American Stewards of Liberty (the premier property rights organization in the U.S.) recently acknowledged Arizona state Sen. Sylvia Allen for her authoring, shepherding through passage by the Arizona Legislature and signing by Governor Brewer, of SB 1398. This bill requires federal or state government agencies to coordinate their plans for private or business rights or properties with affected local cities, towns, counties and taxing districts, whenever a federal/state rule, regulation, plan or policy is more restrictive on personal and property rights than local law.
It also provides a method whereby individuals or businesses adversely affected by the government agency can insist that the affected local agency (a county board of supervisors, for example) conform to the law’s requirement to coordinate with the government, or hold public hearings to explain why they choose not to coordinate.
This “coordination” requirement is the tool that American Stewards of Liberty has been using to preserve property rights of businesses and individuals across the country.
The effectiveness of this requirement was most recently shown when five small Texas towns (total population about 6,500), their school districts, and one local business shut down the inspection-free NAFTA superhighway plan (designed to connect Chinese-owned Mexican harbors with Canadian markets) which would have provided revenue to foreign companies at the cost of 586,000 private acres confiscated and over 1 million people and their families displaced in Texas alone.
The Energy, Environment and Agriculture Task Force of the American Legislative Exchange Council voted unanimously to recommend that the Arizona statute be put in model statute format and presented to all 50 state legislatures, supporting incorporation into their state law.
In the Arizona Legislature, this gemstone for individual property rights was passed with 94 percent of the Senate Republicans voting “Yes” and 25 percent of the Senate Democrats voting “Yes;” while, in the House, 94 percent of the Republicans voted “Yes” and 4 percent of the Democrats voted “Yes.”
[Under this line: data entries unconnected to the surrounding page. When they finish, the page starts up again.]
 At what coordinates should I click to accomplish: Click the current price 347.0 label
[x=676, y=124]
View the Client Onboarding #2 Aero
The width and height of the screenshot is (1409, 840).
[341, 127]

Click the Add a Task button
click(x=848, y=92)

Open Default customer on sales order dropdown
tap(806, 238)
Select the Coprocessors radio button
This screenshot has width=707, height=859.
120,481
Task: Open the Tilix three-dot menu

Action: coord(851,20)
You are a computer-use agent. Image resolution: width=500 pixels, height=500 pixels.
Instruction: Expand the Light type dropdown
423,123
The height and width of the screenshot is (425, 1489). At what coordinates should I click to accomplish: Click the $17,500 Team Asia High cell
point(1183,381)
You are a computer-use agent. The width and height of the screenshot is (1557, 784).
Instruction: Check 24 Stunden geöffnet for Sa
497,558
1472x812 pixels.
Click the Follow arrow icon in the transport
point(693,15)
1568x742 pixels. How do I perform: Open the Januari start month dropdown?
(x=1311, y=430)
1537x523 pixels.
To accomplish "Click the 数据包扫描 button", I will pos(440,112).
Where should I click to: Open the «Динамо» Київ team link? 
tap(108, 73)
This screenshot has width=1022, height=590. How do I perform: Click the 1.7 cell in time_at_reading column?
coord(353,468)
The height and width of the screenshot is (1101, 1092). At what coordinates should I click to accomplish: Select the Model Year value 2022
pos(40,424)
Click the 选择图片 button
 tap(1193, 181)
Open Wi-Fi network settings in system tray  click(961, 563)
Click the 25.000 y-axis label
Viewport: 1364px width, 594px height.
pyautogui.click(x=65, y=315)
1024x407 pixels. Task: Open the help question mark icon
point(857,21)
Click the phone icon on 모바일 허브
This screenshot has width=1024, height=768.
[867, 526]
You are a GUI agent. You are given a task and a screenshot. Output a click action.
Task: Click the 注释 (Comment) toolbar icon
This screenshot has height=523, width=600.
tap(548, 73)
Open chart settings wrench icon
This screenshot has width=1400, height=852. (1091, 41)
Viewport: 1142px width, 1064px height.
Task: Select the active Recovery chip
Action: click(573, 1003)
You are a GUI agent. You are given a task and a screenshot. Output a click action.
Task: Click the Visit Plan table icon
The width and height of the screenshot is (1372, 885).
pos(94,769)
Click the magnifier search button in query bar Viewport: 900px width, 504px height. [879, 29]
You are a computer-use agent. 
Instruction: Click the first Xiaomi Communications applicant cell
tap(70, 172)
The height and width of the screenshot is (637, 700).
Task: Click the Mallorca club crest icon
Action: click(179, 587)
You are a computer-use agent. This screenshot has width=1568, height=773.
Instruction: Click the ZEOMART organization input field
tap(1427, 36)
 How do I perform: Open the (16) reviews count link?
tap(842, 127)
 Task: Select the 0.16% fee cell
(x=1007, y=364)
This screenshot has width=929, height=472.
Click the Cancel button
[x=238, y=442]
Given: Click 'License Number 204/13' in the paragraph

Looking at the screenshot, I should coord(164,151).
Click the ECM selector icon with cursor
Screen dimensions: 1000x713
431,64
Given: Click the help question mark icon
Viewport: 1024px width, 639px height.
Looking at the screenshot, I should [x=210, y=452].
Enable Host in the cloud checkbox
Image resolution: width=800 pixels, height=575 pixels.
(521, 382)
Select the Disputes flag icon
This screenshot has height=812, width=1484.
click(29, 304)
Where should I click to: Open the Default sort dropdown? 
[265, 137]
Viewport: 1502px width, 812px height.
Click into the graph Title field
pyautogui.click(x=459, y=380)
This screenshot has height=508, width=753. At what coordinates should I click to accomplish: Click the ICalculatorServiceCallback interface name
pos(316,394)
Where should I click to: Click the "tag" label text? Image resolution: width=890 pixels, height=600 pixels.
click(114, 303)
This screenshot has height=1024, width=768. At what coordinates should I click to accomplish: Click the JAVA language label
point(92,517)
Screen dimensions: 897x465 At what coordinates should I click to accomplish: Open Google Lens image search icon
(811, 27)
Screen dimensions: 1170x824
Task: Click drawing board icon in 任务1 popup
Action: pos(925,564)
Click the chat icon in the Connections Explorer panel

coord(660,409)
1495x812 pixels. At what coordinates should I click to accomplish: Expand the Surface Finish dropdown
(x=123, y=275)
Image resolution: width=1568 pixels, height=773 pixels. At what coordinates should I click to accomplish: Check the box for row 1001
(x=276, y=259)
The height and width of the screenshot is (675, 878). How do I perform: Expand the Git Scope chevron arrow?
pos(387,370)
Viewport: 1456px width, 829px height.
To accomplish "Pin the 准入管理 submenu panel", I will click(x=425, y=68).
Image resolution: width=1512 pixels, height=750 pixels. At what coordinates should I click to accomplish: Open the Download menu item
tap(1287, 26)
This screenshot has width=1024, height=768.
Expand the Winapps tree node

Considering this abysmal lack of support for individual property rights on the part of Democrat members of the Legislature, voters should be asking themselves when in the voting booth this November: which party do they prefer to be looking out for their land, homes and businesses in Arizona — Democrats or Republicans? This bill would never have passed with Democrats controlling the governorship and Legislature.
We especially need to keep Sen. Sylvia Allen working for Arizonans in the state Legislature.